## [Trecho para leitura]
↓

Por essa perspectiva, a formação inicial, incluindo a etapa do estágio, será bem-sucedida se promover a formação de indivíduos que, ao dialogarem com o conhecimento teórico que lhes é dado na forma de herança cultural, produzam novos conhecimentos sobre as teorias, sobre as práticas de ensino e aprendizagem na escola básica. O foco central da formação volta-se, portanto, para a construção de meios para que aqueles que aprendem elaborem compreensões próprias sobre os objetos de ensino e aprendizagem. Nesse movimento, são criadas as condições para que a aprendizagem formativa do futuro professor se transforme num momento de criação e não de repetição do conhecimento já produzido em outros espaços e tempos.

Escrita, pesquisa e formação: breves considerações

A pesquisa e, consequentemente, a escrita são fundamentais à formação inicial do professor de Língua Portuguesa porque, por meio delas, torna-se possível: a) a construção de uma aprendizagem por problemas, que não é o mesmo que a formação pela prática ou a formação a partir do estudo somente da prática da sala de aula; b) a aprendizagem como consequência da mobilização de conhecimento teórico para analisar e discutir um problema e/ou um dado de interesse do professor em formação. Ou seja, o aprendizado por problemas permite a busca dos aportes teóricos e metodológicos necessários para construir respostas para suas questões e inquietações, sejam elas de ordem teórica ou ligadas à área de conhecimento em que buscar formar-se.

↑

## [Amostra dos dados]
↓

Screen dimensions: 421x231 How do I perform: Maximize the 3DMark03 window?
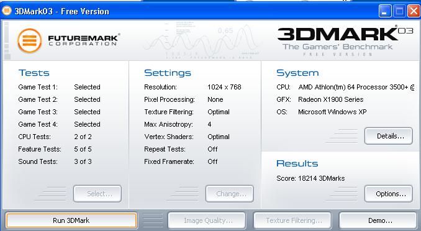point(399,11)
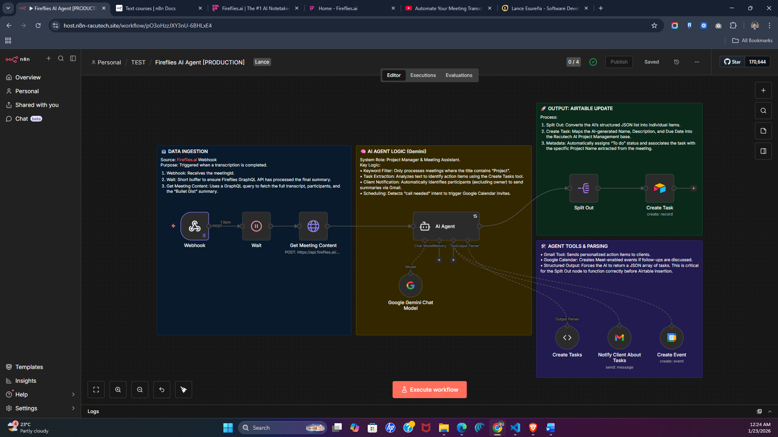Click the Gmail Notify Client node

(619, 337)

↑

## [Instruções]
1 - Resuma em duas frases o trecho sobre formação de professores.
2 - Copie, por favor, tudo o que vai de "Escrita, pesquisa e" até "que buscar formar-se." no trecho sobre formação de professores, sem nenhuma alteração.

## [Respostas]
1 - A formação inicial de professores, incluindo o estágio, será bem-sucedida se levar os futuros docentes a produzir novos conhecimentos sobre as teorias e as práticas de ensino e aprendizagem, elaborando compreensões próprias em vez de repetir o conhecimento já produzido. Para o professor de Língua Portuguesa, a pesquisa e a escrita são fundamentais porque possibilitam uma aprendizagem por problemas, que mobiliza conhecimento teórico para analisar e discutir questões de interesse do professor em formação.

2 -
Escrita, pesquisa e formação: breves considerações

A pesquisa e, consequentemente, a escrita são fundamentais à formação inicial do professor de Língua Portuguesa porque, por meio delas, torna-se possível: a) a construção de uma aprendizagem por problemas, que não é o mesmo que a formação pela prática ou a formação a partir do estudo somente da prática da sala de aula; b) a aprendizagem como consequência da mobilização de conhecimento teórico para analisar e discutir um problema e/ou um dado de interesse do professor em formação. Ou seja, o aprendizado por problemas permite a busca dos aportes teóricos e metodológicos necessários para construir respostas para suas questões e inquietações, sejam elas de ordem teórica ou ligadas à área de conhecimento em que buscar formar-se.